*Work order*
When you reach the line with "[Automat pro montáž" in the listing below, transcribe it and each line after it up to and including the line with "Relato de la", exactly and with nothing else.

——

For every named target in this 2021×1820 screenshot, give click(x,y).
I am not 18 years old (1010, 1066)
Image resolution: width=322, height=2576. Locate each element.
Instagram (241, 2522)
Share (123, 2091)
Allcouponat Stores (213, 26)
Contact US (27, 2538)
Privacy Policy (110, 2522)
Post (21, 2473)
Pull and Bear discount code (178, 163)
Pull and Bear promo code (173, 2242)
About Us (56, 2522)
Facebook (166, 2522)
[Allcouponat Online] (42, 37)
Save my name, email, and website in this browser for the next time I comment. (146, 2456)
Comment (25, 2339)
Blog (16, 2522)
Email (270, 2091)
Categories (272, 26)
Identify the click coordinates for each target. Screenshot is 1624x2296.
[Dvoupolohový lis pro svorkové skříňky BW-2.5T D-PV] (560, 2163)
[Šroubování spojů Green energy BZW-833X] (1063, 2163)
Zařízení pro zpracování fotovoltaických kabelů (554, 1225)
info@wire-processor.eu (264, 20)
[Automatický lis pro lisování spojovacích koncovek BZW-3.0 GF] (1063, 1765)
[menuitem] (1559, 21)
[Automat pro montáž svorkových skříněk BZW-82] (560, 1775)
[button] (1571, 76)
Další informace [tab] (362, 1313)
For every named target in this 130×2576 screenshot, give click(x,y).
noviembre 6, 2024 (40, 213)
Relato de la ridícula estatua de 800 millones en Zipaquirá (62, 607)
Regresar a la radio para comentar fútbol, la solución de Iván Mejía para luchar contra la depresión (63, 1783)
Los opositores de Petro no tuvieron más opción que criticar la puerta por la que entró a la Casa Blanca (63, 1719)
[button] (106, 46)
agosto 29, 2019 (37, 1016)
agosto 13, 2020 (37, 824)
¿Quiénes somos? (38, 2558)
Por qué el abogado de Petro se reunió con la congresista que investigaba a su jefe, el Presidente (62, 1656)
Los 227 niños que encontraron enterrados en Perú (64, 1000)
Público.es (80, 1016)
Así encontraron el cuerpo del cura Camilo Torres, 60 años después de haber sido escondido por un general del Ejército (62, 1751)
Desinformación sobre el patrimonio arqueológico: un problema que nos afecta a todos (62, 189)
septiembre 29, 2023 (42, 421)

——

*Output for this exercise*
[Automat pro montáž svorkových skříněk BZW-82] (560, 1775)
[button] (1571, 76)
Další informace [tab] (362, 1313)
For every named target in this 130×2576 screenshot, give click(x,y).
noviembre 6, 2024 (40, 213)
Relato de la ridícula estatua de 800 millones en Zipaquirá (62, 607)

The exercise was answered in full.